Today's smart home is run via smart hubs, WiFi & Bluetooth using your smart phone, computer, tablet as well as all kinds of nifty sensors, detectors, shortcuts and automations. They can detect when you arrive home and run countless scenes with door locks, lights, air-conditioning and heat, fans etc. Surely @Zorba would be sent into an uncontrolled tailspin.

I have thirteen circuits controlling outside lighting; each circuit required its own analog timer and those timers would all require manual reset if the electric blipped or if a different timing pattern was needed, as with daylight savings. Any idea how long it takes to manually reset thirteen timers? I just finished replacing all of them with smart switches that are now set to dawn & dusk +/- random time frames. I am hoping they never need to be reset because they will automatically adjust to daylight hours through the seasons.

Slowly I am adding more devices and automations. Room lights come on at various times. The high hats in my daughter's room turn off when she leaves the room (twenty years I am asking her to please turn off the lights when you leave a room). Turn on the TV after dark and the lights dim, or go off. Motion detector in the garage turns on the light and then turns it off ten minutes after motion is no longer detected. Done watching TV? Turn the TV off and it triggers a series that turns on lights in the home theatre at 20% so I don't kill myself walking around in the dark, bedside light comes on at 5%, in night-vision friendly red, so I can navigate yet not wake my wife and bathroom shower niche light comes on similarly.
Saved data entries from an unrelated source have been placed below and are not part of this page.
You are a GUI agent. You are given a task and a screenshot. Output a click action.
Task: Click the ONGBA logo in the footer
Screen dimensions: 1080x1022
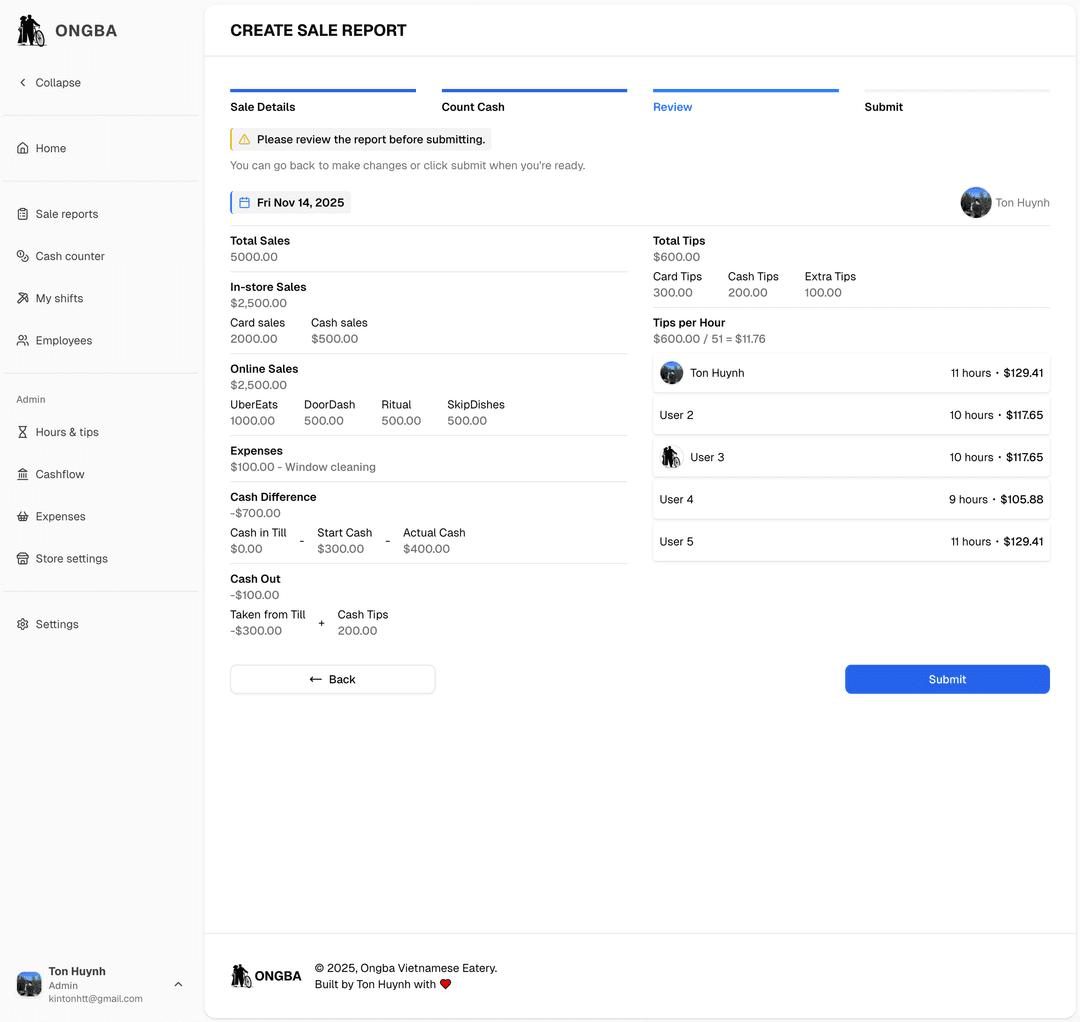(x=266, y=975)
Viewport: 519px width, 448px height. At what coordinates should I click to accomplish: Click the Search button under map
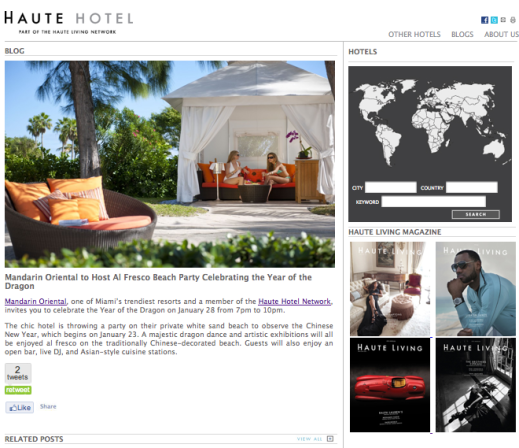click(x=476, y=214)
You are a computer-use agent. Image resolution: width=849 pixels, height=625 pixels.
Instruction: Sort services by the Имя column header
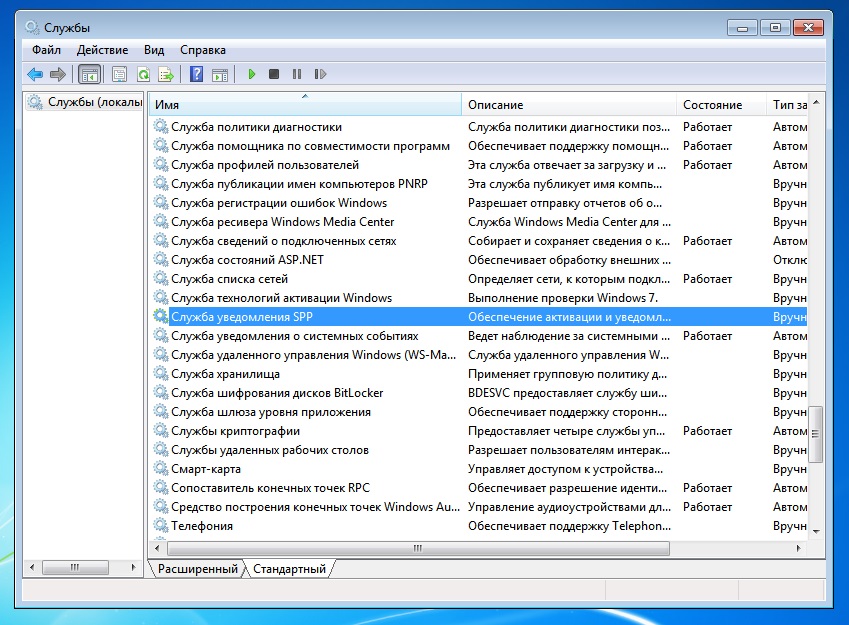(305, 105)
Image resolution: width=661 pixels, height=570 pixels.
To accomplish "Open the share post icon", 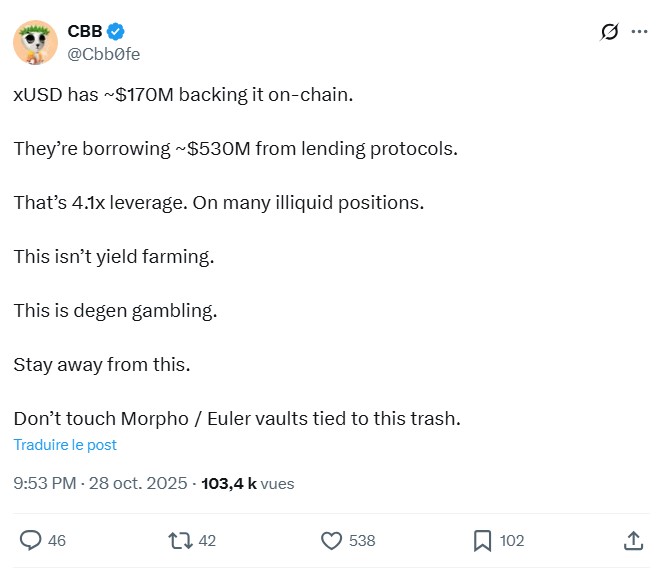I will 632,540.
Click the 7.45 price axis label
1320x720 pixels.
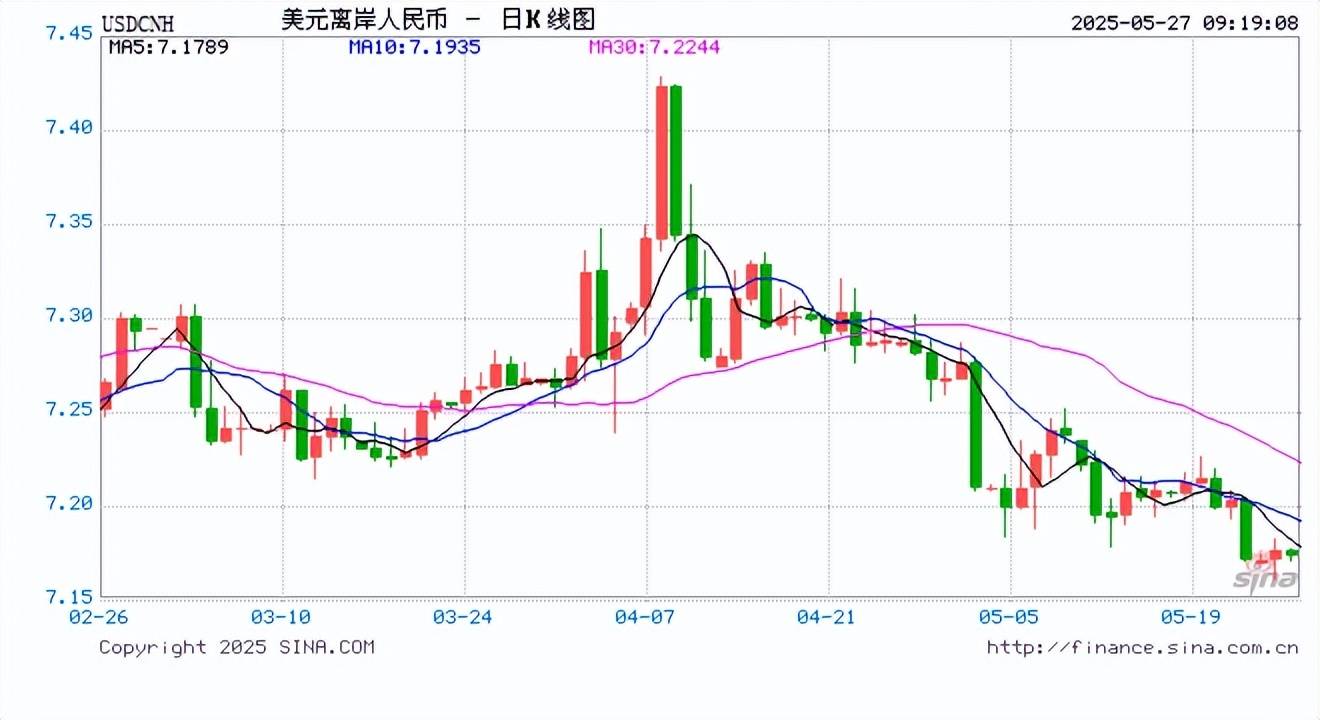click(x=69, y=34)
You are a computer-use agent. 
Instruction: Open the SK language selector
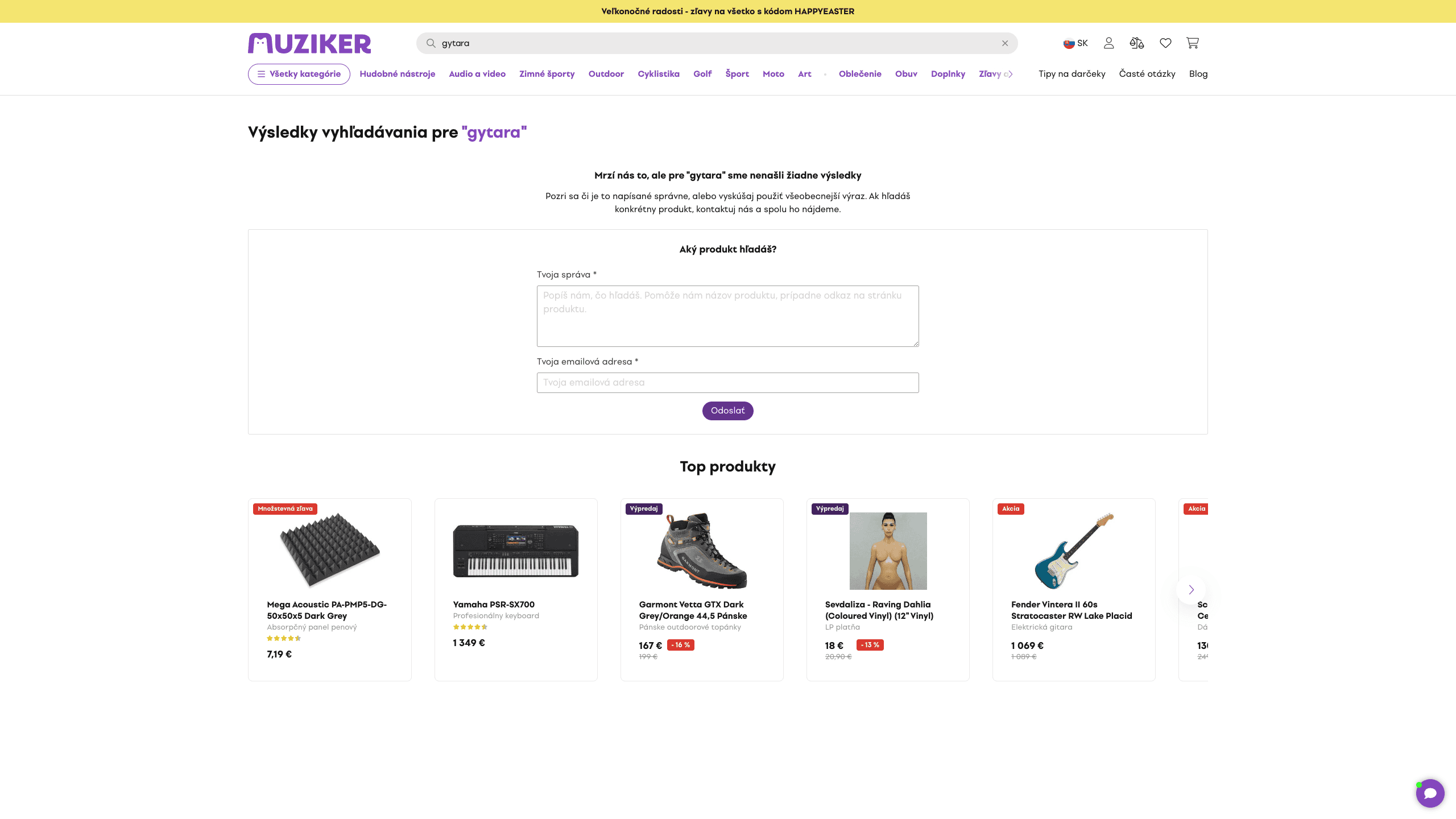click(x=1076, y=43)
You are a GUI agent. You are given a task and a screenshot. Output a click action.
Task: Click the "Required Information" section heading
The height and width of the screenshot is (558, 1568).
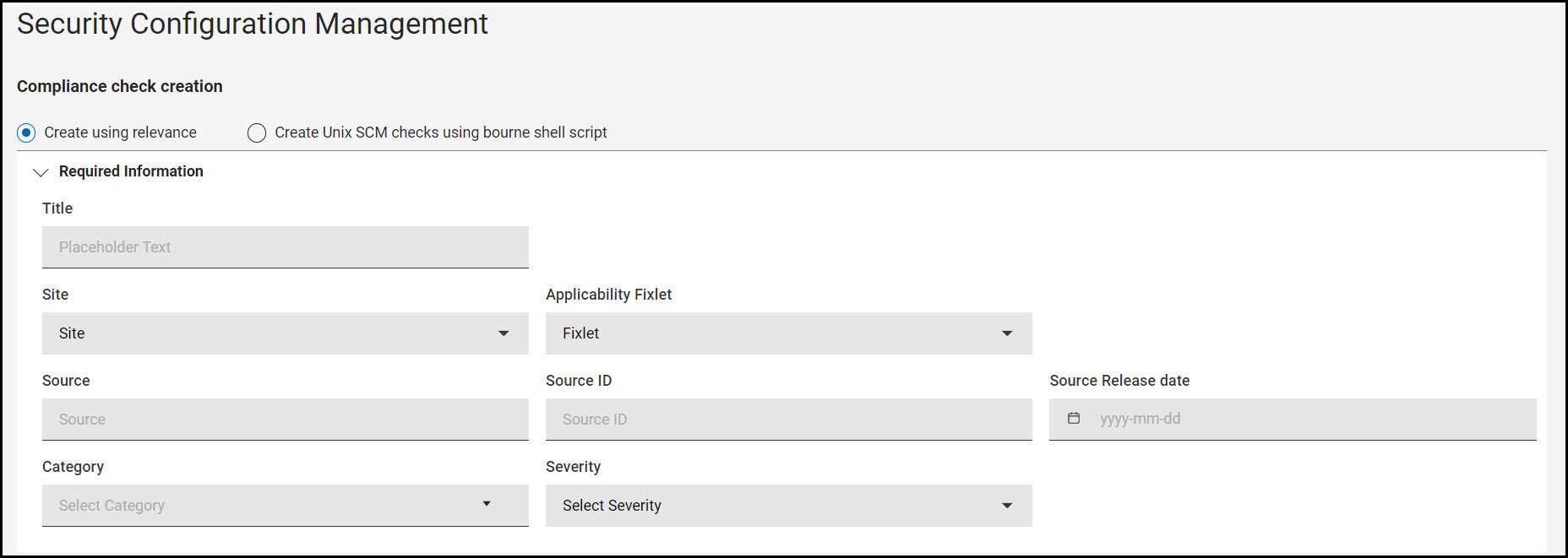pos(131,171)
And when I get in bed I can pass my Apple Watch, phone or iPad past an NFC tag mounted under my bedside table and everything goes off, the garage door status is checked and the outside doors are confirmed locked.

The devices are all very reliable with only a few exceptions. One smart bulb that has a mind of its own and one smart outlet that should control the backlight on the bathroom mirror (KasaSmart KP200) simply won't connect to my network.

Curious if anyone else is playing with smart home?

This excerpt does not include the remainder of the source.